Inflation ticking higher, with many seeing rising inflationary pressure, is precisely not when central banks tend to cut rates. Then again, POTUS probably thinks Erdogan was onto something. Hell, even the NRO thinks that present tariff policy is nuts.
State capitalism, redux
Remember when POTUS earned himself admin access to how U.S. Steel operates after a deal with Nippon Steel? Don’t think that the move was an intellectual aberration. POTUS has also stated that the United States is a place where he has ultimate, tariff-derived pricing power. From his Time interview:
We are a department store, and we set the price. I meet with the companies, and then I set a fair price, what I consider to be a fair price, and they can pay it, or they don't have to pay it. They don't have to do business with the United States, but I set a tariff on countries.

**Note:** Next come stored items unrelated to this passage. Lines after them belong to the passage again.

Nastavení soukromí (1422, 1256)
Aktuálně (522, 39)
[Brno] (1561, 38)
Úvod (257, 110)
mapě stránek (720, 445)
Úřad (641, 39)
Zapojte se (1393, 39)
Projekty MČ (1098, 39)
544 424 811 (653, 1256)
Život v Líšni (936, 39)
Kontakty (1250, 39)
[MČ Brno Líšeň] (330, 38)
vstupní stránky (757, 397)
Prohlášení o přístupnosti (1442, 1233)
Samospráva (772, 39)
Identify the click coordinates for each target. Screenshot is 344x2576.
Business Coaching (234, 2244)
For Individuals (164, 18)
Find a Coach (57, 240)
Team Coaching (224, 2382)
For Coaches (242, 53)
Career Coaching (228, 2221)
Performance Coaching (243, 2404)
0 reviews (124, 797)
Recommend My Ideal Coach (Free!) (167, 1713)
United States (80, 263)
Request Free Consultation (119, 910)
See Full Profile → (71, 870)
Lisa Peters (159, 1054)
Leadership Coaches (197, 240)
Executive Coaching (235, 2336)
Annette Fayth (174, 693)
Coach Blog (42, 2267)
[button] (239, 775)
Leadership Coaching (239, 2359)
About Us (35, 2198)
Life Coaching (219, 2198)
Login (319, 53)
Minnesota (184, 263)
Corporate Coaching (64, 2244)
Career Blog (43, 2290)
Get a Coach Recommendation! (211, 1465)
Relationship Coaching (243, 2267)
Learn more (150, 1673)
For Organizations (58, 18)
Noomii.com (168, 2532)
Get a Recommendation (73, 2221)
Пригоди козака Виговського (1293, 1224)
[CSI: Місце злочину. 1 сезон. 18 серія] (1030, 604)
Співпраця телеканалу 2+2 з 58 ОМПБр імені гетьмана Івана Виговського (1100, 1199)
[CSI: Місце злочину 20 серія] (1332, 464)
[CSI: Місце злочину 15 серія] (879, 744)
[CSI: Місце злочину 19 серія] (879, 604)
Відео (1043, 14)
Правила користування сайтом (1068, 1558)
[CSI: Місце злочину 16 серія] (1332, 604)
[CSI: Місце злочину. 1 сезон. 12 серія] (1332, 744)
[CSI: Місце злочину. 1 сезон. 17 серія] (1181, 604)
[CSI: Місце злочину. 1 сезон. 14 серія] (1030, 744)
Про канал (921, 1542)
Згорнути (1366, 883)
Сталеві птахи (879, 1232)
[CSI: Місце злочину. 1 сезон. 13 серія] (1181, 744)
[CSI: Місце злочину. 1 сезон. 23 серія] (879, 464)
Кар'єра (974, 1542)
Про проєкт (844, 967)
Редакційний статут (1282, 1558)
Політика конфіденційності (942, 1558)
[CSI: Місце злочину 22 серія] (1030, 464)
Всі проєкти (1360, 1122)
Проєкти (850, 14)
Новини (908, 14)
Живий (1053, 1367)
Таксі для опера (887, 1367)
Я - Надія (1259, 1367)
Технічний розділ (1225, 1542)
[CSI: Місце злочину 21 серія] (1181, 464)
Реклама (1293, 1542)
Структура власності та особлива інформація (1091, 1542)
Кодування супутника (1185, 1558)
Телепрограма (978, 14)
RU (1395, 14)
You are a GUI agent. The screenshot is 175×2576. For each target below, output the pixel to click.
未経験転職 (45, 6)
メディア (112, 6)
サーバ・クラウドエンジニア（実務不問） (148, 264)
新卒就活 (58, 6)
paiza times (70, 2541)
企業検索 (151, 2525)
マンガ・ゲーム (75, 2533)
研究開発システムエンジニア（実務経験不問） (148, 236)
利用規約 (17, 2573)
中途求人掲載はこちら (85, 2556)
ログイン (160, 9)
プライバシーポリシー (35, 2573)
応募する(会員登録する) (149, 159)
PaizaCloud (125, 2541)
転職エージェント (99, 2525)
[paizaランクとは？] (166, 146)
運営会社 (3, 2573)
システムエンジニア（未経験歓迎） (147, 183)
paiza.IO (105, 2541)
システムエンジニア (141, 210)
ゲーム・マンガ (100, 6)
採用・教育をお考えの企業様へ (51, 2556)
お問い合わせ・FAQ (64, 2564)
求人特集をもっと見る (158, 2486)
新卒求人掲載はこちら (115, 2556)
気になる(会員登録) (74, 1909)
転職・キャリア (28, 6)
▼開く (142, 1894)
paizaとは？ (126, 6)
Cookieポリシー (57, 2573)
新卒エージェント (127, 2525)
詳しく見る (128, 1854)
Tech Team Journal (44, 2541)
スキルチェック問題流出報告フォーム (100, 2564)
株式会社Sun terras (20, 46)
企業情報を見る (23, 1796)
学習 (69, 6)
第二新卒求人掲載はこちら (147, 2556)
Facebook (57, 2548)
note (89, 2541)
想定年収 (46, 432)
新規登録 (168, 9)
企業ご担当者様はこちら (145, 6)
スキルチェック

Those two examples make it clear that so long as power accretes to POTUS, the current government doesn’t worry much about economic orthodoxy; at times libertarian in its bent (gut the CFPB!), and at times seemingly impressed with North Korean economic planning.
Speaking of which, POTUS took a massive stake in MP Materials, a rare earths company, through the Department of Defense a few days ago. Now, I could argue this one either way — but keep in mind that we’re trend-watching, not trying to score actions against our personal politics all the time. You can read the MP release here, but the U.S. government now owns around 15% of MP, which is going to scale up and build more rare earth magnets.
Then Apple struck a big deal with MP Materials to the tune of $500 million to, the companies said, “supply Apple with rare earth magnets manufactured in the United States from 100 percent recycled materials.”
You may applaud Apple for its business savvy. Locking up rare earth-derived materials supply is a big deal in a world in which the underlying materials (neodymium, samarium) are privy to global trade barriers. Or, you could argue that Apple very much wants to curry favor with the government, which is presently taking its App Store monopoly apart. You choose. What’s awful is that we have to; free markets are only free if they are, and are not if they are not.
The Three Horse Race
Wrapping with a chart because you deserve it, here’s a fun one from OpenRouter, a service that offers access to a bevy of AI models, tracking which its users opt to use to calculate a sort of index of AI company prominence. See if you can spy the interesting datapoint (the ranking showed under the chart is for the current week):
Yes, there really are only three countries in the global AI race. The United States, China, and France, via Mistral. Viva la France?